*** TEXTO DE LECTURA
Contemplé la imagen varios minutos. Estaba impresionada. A pesar del antifaz que tapaba los ojos, percibía la angustia, el dolor, seguramente el miedo. Las manos atadas detrás de la espalda, los hombros hacia un lado, el largo cabello desordenado, el cuerpo delgado, juvenil. Y la mueca, la mueca en un grito ahogado, en un grito de muchacha torturada.
Era el inicio de la democracia en
Bolivia, en esos lejanísimos años ochenta, cuando la utopía alentaba a la
sociedad en su conjunto, más allá de lo político, más allá de lo ideológico: en
torno al arte, a la belleza, a la cultura. La imagen era la memoria de alguna
de las dictaduras militares que habían ensangrentado a la región por décadas.
Quizá ella era una sandinista como
Dora María; quizá era una guerrillera paraguaya como Soledad; quizá era una
periodista boliviana como Mirna; o una estudiante guatemalteca como Emma o una madre
uruguaya desaparecida como Sara. La miraba sin moverme. Poco antes había visto
una película con Geraldine Chaplin sobre la sofisticada tortura argentina
usando una silla de dentista. El cuadro me recordaba a toda esa época oscura
que no terminaba.
Acababa de asistir a la conferencia
del artista. Él no se había referido a esa serie de imágenes reproducidas sobre
maderas de embalaje. La política no era su preocupación. Más bien comentó sobre
la libertad en el arte y el potencial de rebeldía profunda que tiene una obra y
sobre las nuevas corrientes de las artes visuales en Alemania, donde estudió.
De pronto, lo sentí detrás de mí.
“¿Te gusta?”, me preguntó. “Sí, quisiera comprarlo, pero no sé cuánto vale”, le
respondí. Era la primera vez que intentaba adquirir una obra de arte y no
conocía de galerías, merchantes ni precios posibles. Tenía en casa dos hermosos
retratos de la realidad boliviana, pero habían llegado a las paredes por
circunstancias especiales. Uno era de Carlos Bayro, detenido desaparecido desde
1972 y había que cuidar su último mural; otro era una acuarela que Juan Conitzer
me regaló como recuerdo del golpe de estado de 1980.
“¿Cuánto tienes?, preguntó Roberto
Valcárcel al comprender mi timidez. Tenía cien pesos, cien inolvidables pesos
recién saliditos de la época de la hiperinflación. “Es tuyo”, me contestó y le
di directamente a él el billete. Desde entonces hasta este 25 de julio de 2021
colgó en la sala de nuestro hogar. Será heredado por otra amante de la pintura
del artista que murió este fin de semana en Santa Cruz de la Sierra.
******
*** LÍNEAS PROPORCIONADAS
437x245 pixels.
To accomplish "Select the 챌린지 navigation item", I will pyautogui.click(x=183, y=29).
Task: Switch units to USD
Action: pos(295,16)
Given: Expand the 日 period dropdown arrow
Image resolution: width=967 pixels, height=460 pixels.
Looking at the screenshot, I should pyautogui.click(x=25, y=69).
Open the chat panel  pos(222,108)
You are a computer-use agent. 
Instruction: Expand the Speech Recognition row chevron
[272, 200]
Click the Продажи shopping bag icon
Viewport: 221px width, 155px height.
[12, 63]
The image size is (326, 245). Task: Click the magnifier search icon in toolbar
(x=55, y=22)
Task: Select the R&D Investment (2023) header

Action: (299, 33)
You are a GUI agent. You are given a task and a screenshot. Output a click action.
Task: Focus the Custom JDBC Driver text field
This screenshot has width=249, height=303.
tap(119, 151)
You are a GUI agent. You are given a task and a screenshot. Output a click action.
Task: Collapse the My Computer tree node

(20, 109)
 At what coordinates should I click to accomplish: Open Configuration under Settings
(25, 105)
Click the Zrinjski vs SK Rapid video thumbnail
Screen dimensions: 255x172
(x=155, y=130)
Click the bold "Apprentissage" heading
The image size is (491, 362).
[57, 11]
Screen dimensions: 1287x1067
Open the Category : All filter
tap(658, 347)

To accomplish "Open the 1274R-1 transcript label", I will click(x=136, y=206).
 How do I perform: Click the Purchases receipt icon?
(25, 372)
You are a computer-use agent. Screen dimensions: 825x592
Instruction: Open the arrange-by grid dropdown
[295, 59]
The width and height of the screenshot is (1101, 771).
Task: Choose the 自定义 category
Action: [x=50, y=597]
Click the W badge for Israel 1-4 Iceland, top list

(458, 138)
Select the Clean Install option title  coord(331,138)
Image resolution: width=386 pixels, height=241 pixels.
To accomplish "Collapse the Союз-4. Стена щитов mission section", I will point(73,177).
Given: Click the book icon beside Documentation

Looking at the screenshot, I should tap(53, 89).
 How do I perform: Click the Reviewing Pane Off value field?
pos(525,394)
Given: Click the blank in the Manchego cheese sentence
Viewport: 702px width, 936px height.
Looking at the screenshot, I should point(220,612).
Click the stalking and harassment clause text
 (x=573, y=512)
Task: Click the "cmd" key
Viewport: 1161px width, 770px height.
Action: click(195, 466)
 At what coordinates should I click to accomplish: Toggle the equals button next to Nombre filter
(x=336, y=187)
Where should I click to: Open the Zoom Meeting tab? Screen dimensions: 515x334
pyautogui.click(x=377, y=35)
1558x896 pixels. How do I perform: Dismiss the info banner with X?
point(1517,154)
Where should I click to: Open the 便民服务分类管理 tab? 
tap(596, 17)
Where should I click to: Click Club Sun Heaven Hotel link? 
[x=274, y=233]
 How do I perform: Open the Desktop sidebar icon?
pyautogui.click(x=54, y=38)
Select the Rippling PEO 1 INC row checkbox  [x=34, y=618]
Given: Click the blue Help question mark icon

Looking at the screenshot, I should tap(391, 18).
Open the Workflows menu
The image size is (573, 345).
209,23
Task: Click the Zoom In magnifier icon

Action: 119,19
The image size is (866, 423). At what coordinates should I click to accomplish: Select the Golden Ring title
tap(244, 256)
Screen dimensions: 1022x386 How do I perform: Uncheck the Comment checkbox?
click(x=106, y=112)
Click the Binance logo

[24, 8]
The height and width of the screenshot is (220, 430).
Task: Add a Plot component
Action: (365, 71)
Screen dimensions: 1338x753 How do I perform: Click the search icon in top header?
******
# SOBRE EL EJERCICIO
Según la lectura sobre el cuadro de Roberto Valcárcel, ¿en qué país estudió el artista? Las líneas no intervienen en esta actividad.

# RESULTADO
En Alemania.